Sciences & TechniqueDans un champ de l'Illinois, à la recherche d'OGM super-productifs
AFP
3.1.2019 - 21:52
Depuis des années, les chercheurs de l'Institut de biologie génomique de l'Université de l'Illinois tentent de répondre à la question suivante: peut-on modifier génétiquement une culture afin qu'elle produise plus?
Dans des résultats publiés jeudi dans la revue Science, ils affirment avoir réussi à augmenter de jusqu'à 40% le rendement de plants de tabac dans un champ expérimental, grâce à ce qu'ils appellent un court-circuit ou un piratage génétique.
Le but final n'est pas de produire plus de tabac, mais d'appliquer un jour la manipulation génétique à du blé ou du soja, afin de répondre à l'appétit croissant de l'humanité. Leurs travaux, dans le cadre d'un projet international, sont d'ailleurs financés, entre autres, par la fondation philanthropique de Bill et Melinda Gates et le gouvernement britannique.
Les agriculteurs sont à peu près arrivés au bout des avantages procurés par les engrais, les pesticides ou les techniques agricoles, pour maximiser le rendement d'une culture.
Les chercheurs de l'Illinois font partie de ceux qui veulent rendre les plantes intrinsèquement plus efficaces, et s'intéressent pour cela au processus de la photosynthèse.
La photosynthèse permet aux plantes de produire des glucides à partir de l'eau et du gaz carbonique (CO2) de l'air, sous l'action de la lumière solaire. Une enzyme baptisée Rubisco agit pour "fixer" le carbone dans la plante. C'est ce qui la fait pousser.

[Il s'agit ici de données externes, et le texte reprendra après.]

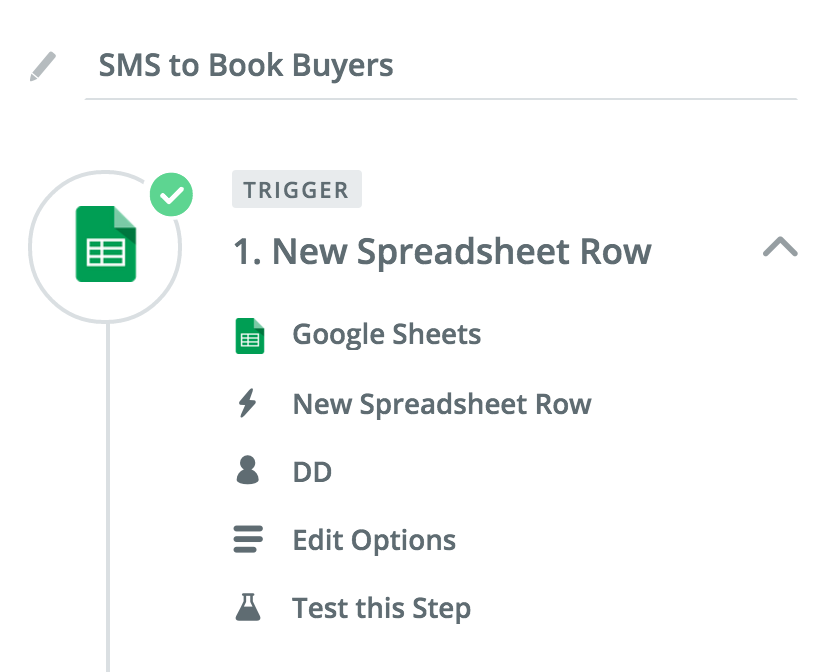The image size is (834, 672).
Task: Click the 'SMS to Book Buyers' title field
Action: pyautogui.click(x=245, y=66)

Mais cette même enzyme fixe aussi dans une moindre mesure l'oxygène... ce qui produit des molécules toxiques, que la plante dépense une énergie considérable à éliminer. Autant d'énergie qui ne sert pas à croître. Ce processus concurrent de la photosynthèse s'appelle la photorespiration.

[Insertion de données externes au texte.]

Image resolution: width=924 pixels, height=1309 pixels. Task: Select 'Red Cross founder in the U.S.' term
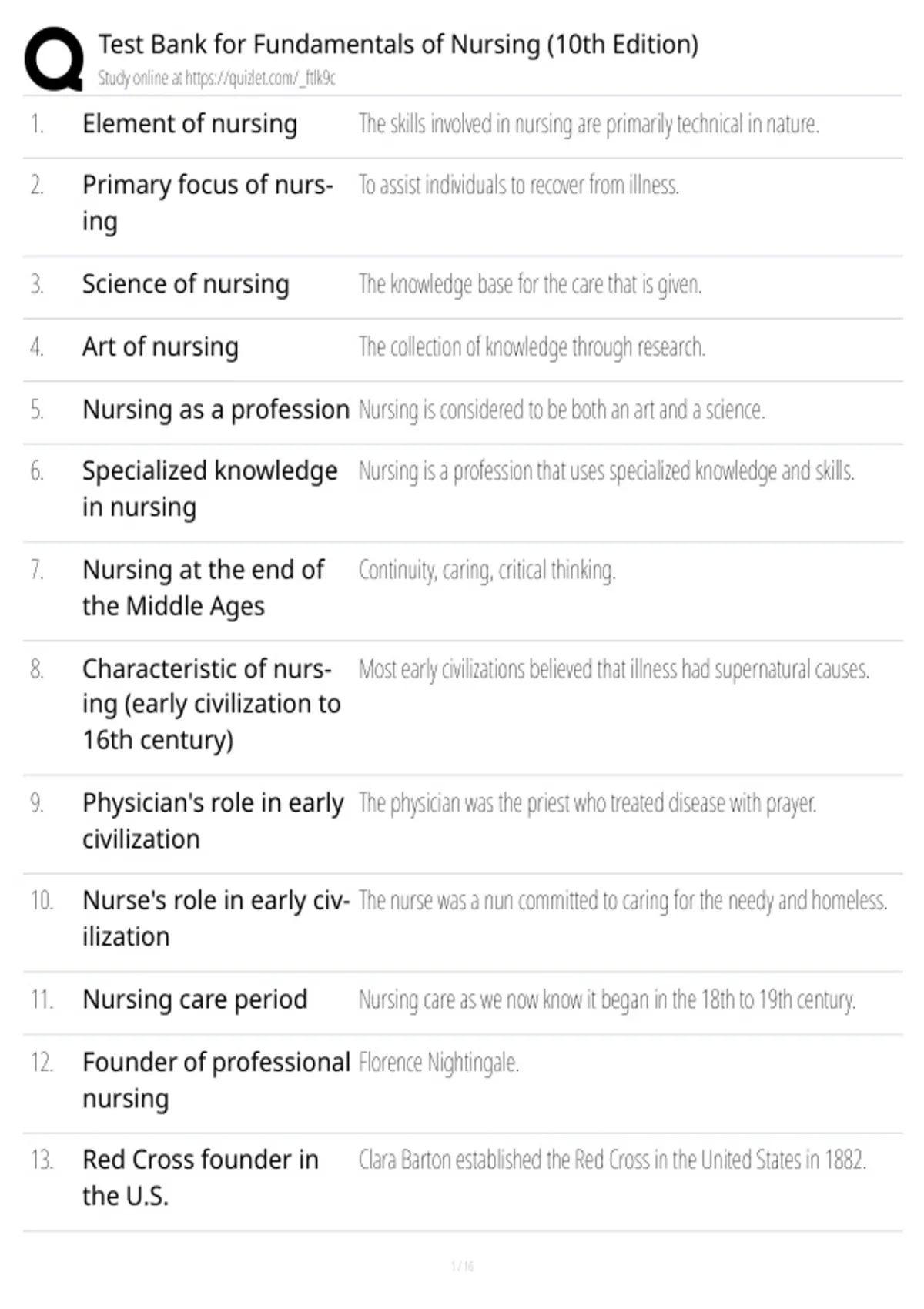coord(201,1178)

- Court-circuiter les plantes -
Les chercheurs de l'Illinois ont eu l'idée d'implanter une portion d'ADN d'algue verte dans les cellules de tabac pour créer une sorte de raccourci biologique... permettant à la plante de réaliser la photorespiration plus vite.
"C'est comme un raccourci en voiture, vous réduisez la distance et consommez moins d'essence", explique à l'AFP Donald Ort, l'auteur principal de l'expérience. "La plante peut consacrer cette énergie à sa croissance, au lieu de l'utiliser pour métaboliser ces molécules toxiques".

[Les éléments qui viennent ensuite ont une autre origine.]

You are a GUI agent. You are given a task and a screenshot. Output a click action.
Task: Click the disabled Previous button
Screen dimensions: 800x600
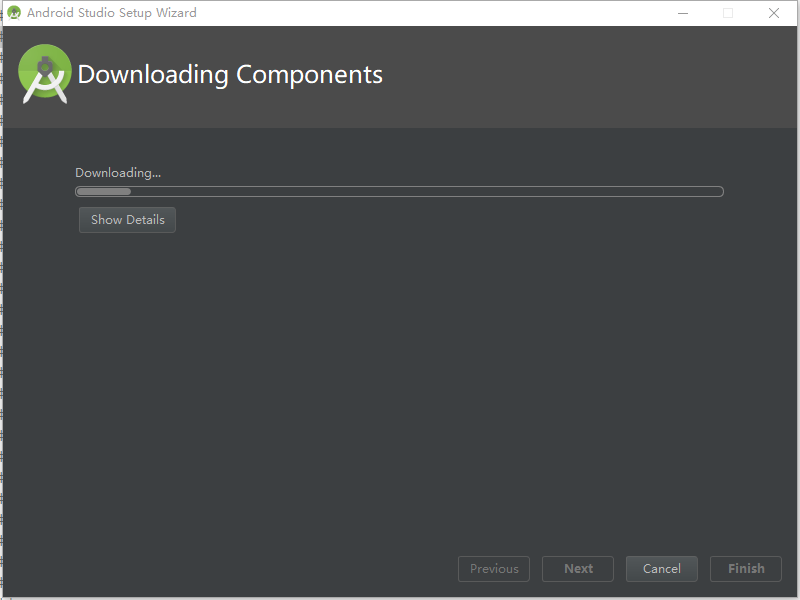coord(493,568)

L'étude est importante car c'est la première fois que cette technique, débattue depuis des années, produit une telle hausse du rendement, dans un champ ouvert et non simplement en laboratoire.
D'autres techniques avaient tenté de limiter la photorespiration, mais cela s'était toujours fait au détriment d'autres fonctions de la plante.
"Leur technique est ingénieuse car elle ne produit pas d'effets secondaires", dit à l'AFP David Stern, président de l'Institut Boyce Thompson, qui n'a pas participé à cette étude.
Mais on est encore loin d'une exploitation à échelle industrielle. Les mêmes chercheurs vont tenter de reproduire leurs résultats avec du soja, une sorte de pois et la pomme de terre. Il faut aussi que la technique fonctionne dans divers climats, notamment en Afrique et en Asie du Sud-Est.
D'autres chercheurs doutent qu'ils y parviennent.
Le professeur Arnold Bloom, de l'Université de Californie Davis, rappelle que des quantités d'essais similaires ont été réalisées depuis cinq ou six ans, sans jamais aboutir. Il a lui-même publié dans Nature une étude montrant que la photorespiration n'était pas une fonction inutile des plantes.
"Pouvons-nous réinventer la photosynthèse? Je n'y crois pas", dit-il à l'AFP.
Les futures expériences des champs de l'Illinois permettront de le vérifier.